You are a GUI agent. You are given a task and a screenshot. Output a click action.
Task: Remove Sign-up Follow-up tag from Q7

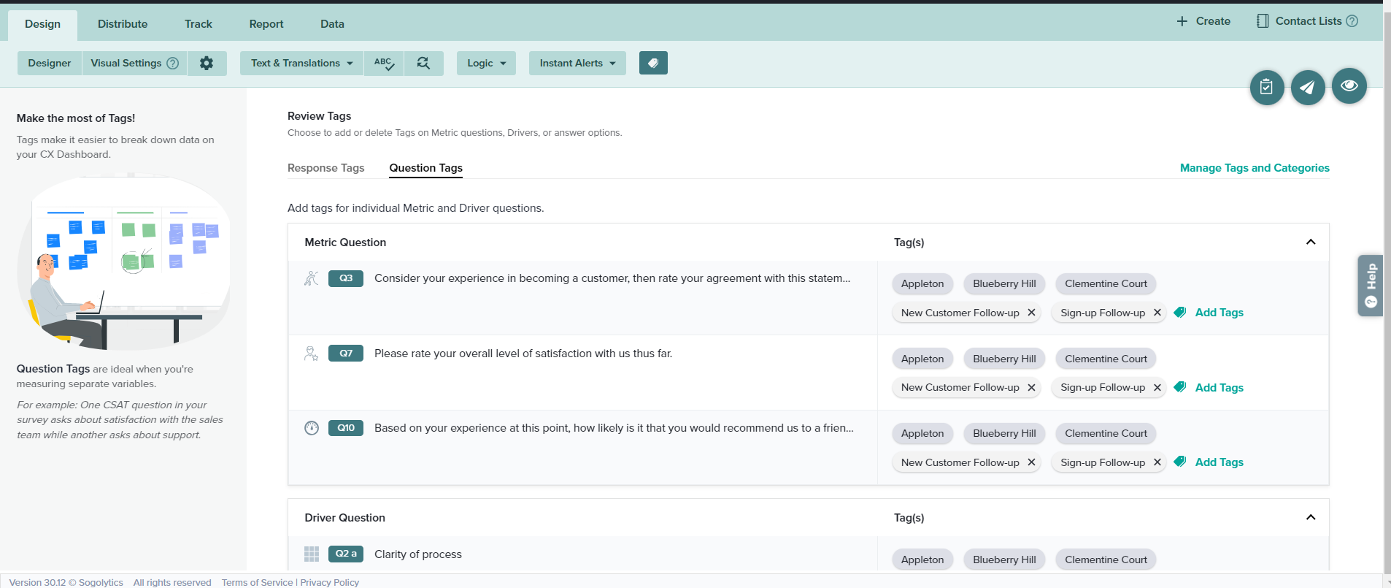[1157, 388]
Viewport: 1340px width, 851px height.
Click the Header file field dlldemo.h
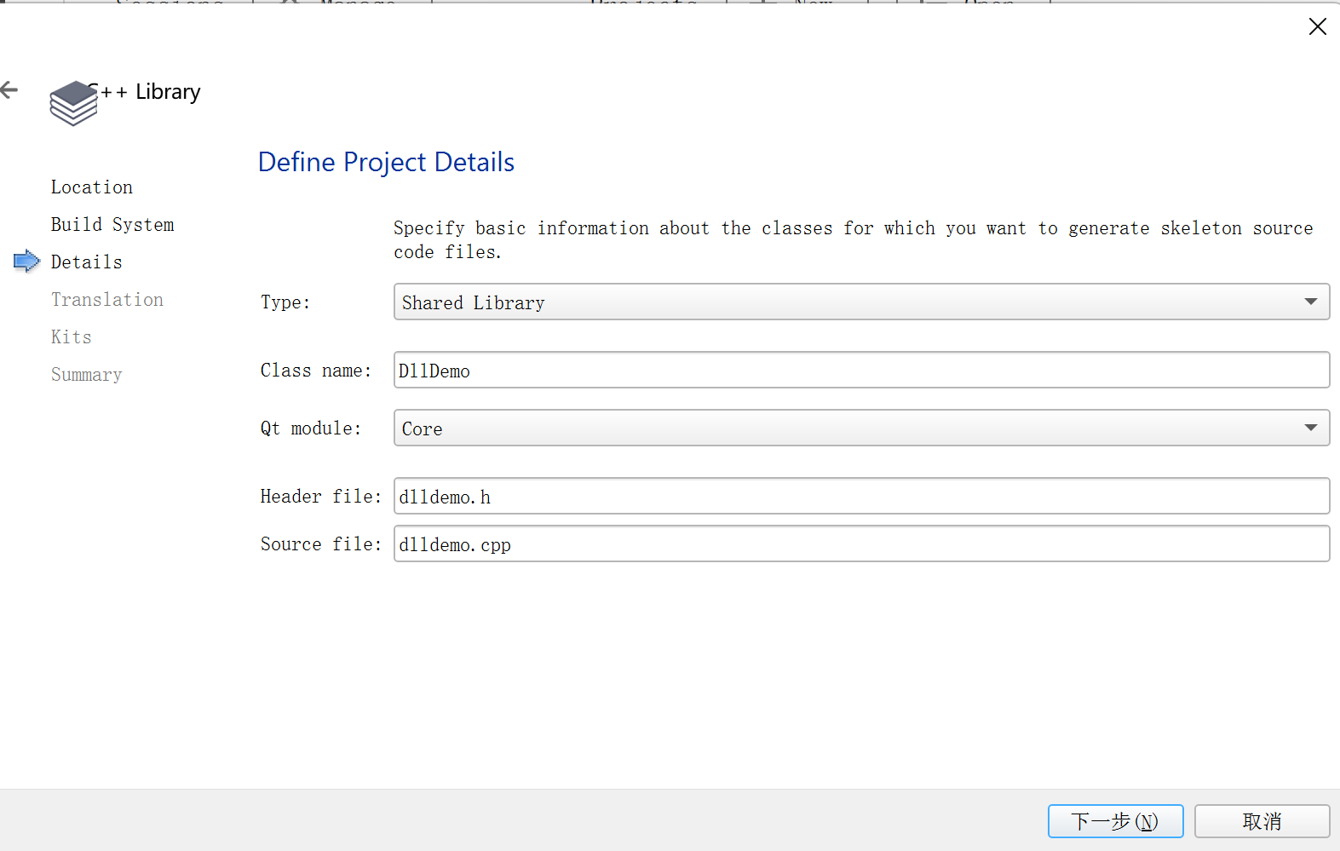pos(861,496)
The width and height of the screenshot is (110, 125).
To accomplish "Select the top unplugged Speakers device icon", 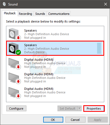I will 15,34.
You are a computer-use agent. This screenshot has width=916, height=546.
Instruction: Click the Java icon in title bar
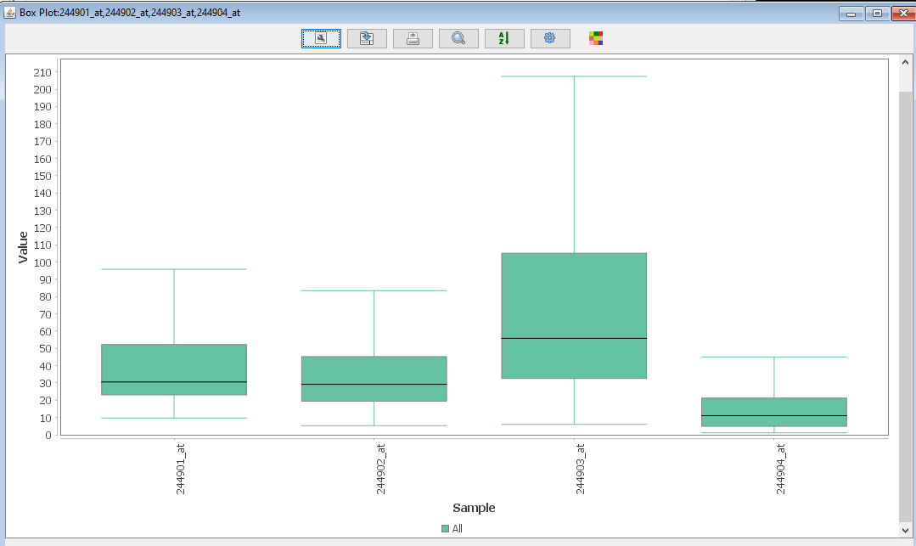pyautogui.click(x=10, y=13)
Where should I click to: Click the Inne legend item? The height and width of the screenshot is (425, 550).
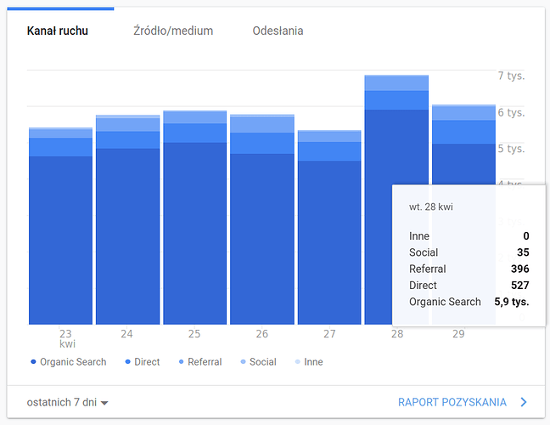pyautogui.click(x=308, y=362)

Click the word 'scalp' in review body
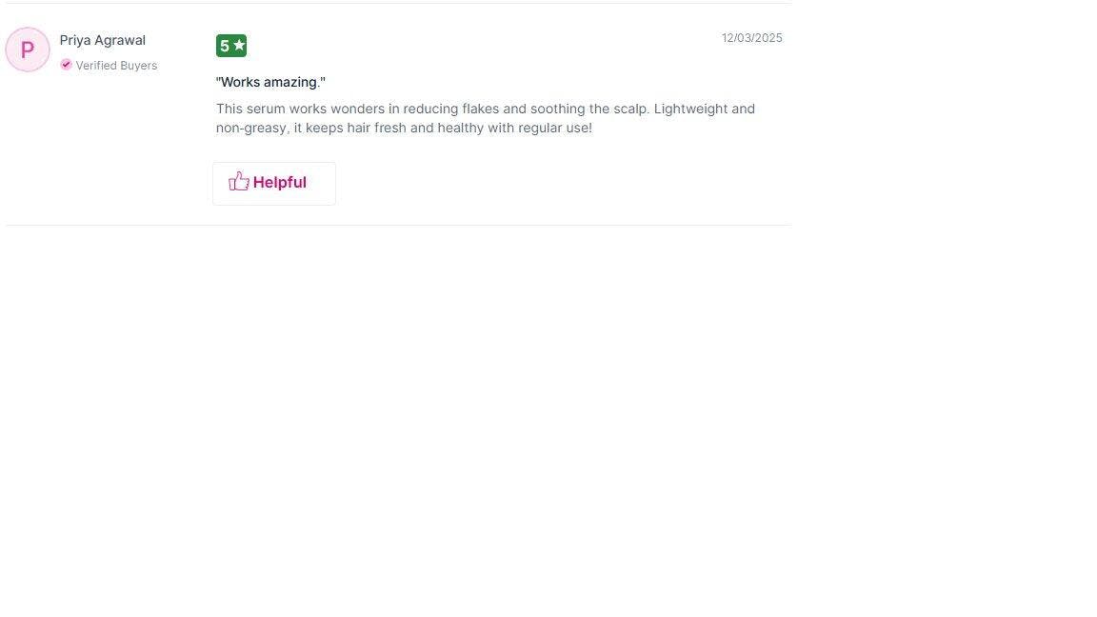[x=631, y=109]
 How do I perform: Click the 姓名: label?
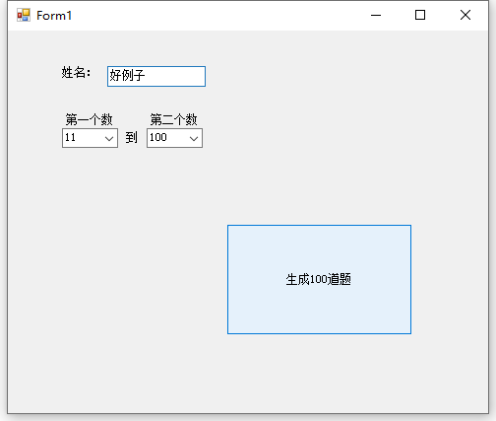coord(76,73)
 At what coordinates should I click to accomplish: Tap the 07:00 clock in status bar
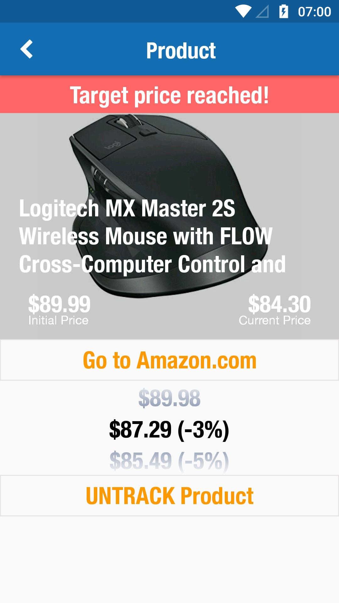[x=314, y=12]
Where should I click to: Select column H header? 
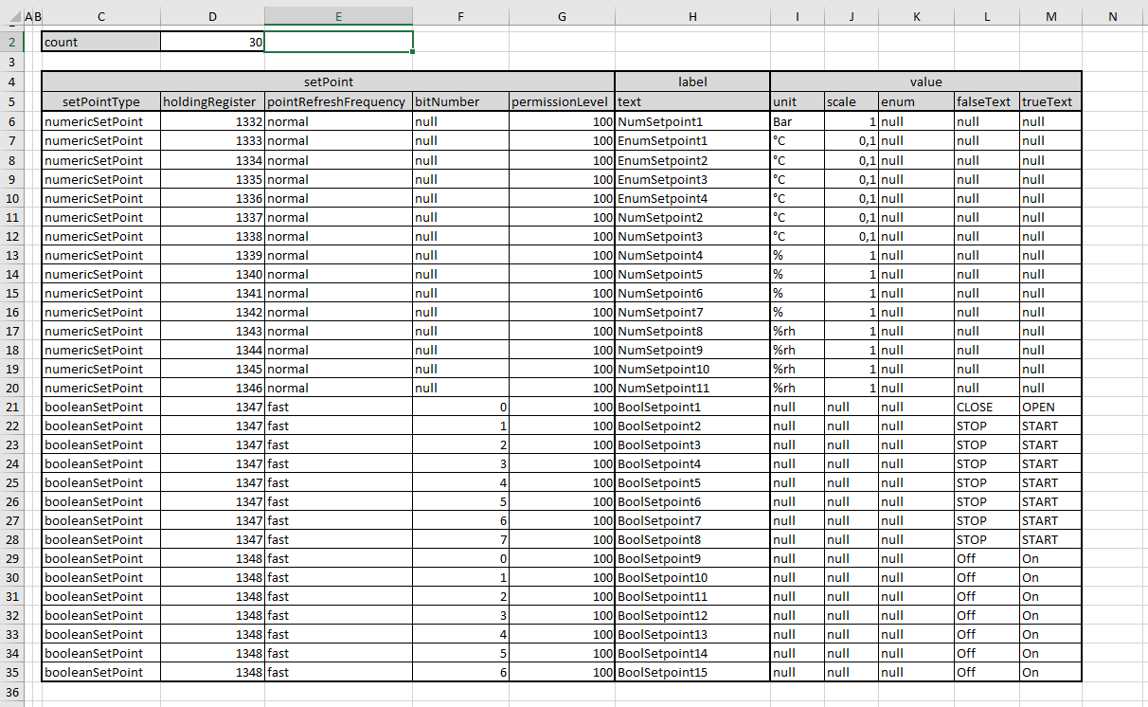691,16
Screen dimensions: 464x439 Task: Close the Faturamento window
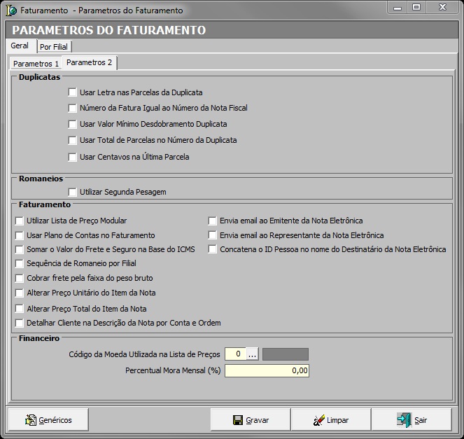444,7
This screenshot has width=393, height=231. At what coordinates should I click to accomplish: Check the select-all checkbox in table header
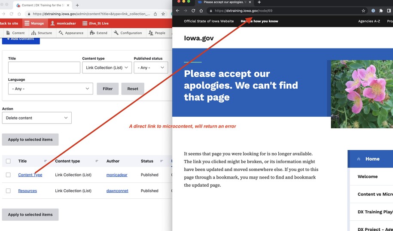(8, 161)
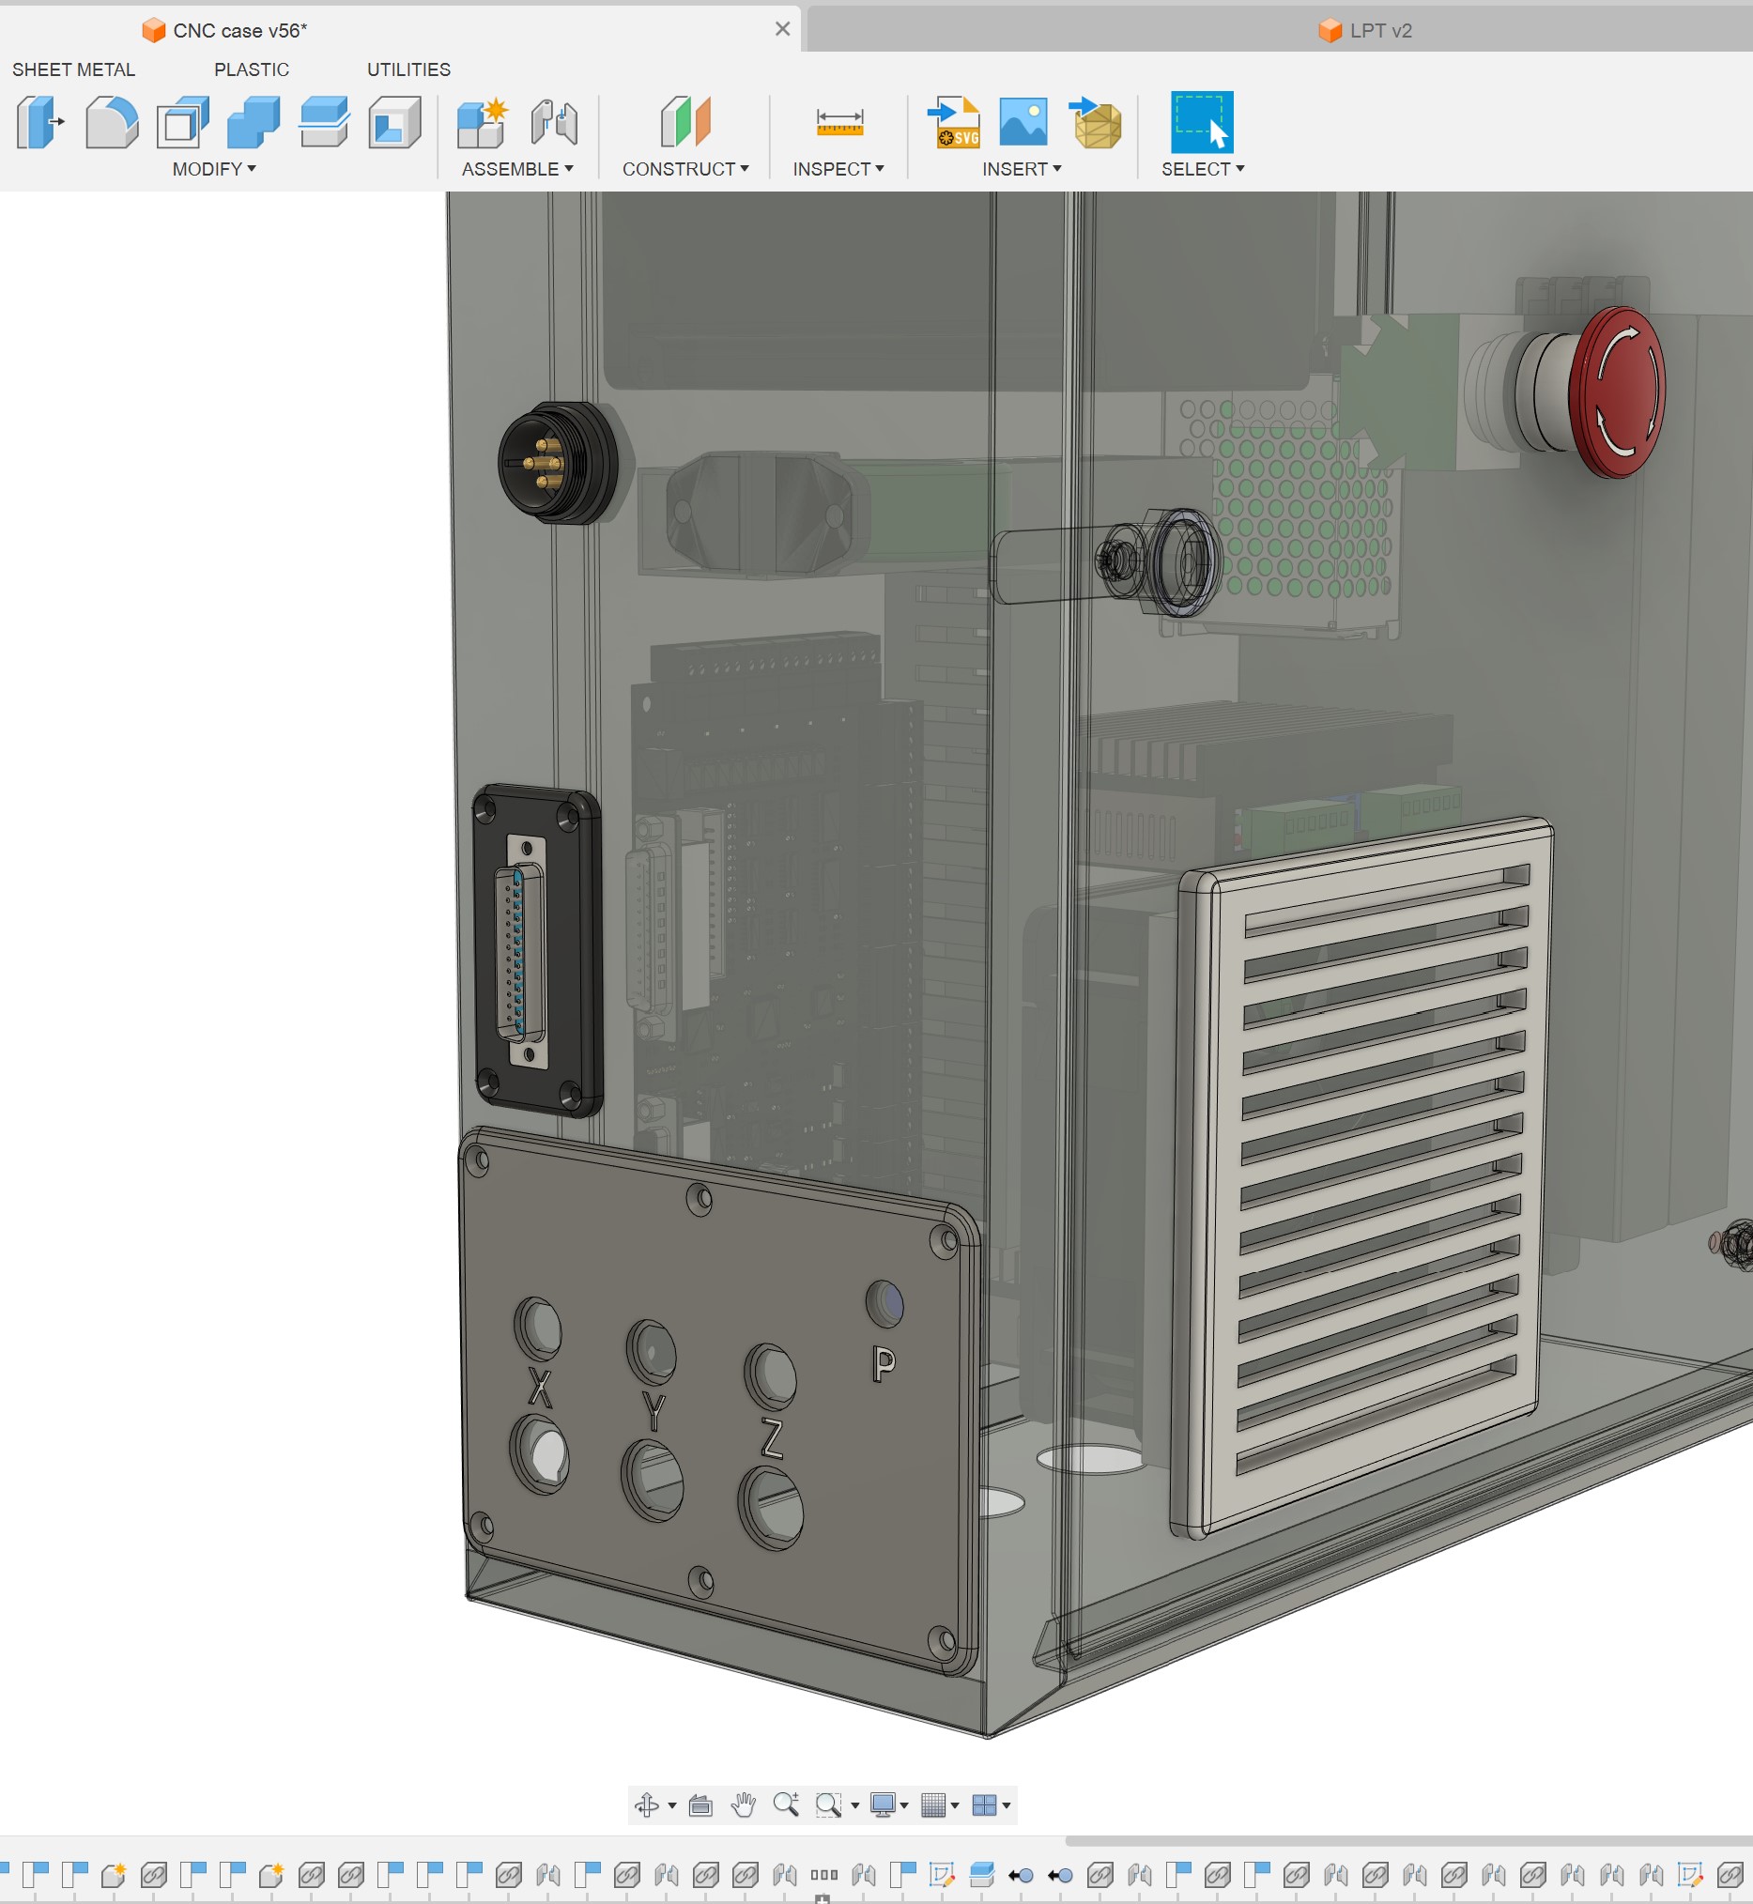Image resolution: width=1753 pixels, height=1904 pixels.
Task: Select the Joint tool icon
Action: (x=554, y=122)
------------------------------------------------------------
■ Stated goal ■
Copy the rows starting at the one that contains "At what coordinates should I click to accomplish: Tap" and ending at the last row, switching "header" to "heading" and leaving everything else unchanged. Omit the pictures from your copy.

■ Answer to the exercise ■
 At what coordinates should I click to accomplish: Tap the 07:00 clock in status bar
[x=314, y=12]
Where should I click to: Select column H heading? 
691,16
Screen dimensions: 464x439 Task: Close the Faturamento window
444,7
This screenshot has width=393, height=231. At what coordinates should I click to accomplish: Check the select-all checkbox in table heading
(8, 161)
Image resolution: width=1753 pixels, height=1904 pixels.
Task: Select the Joint tool icon
Action: (x=554, y=122)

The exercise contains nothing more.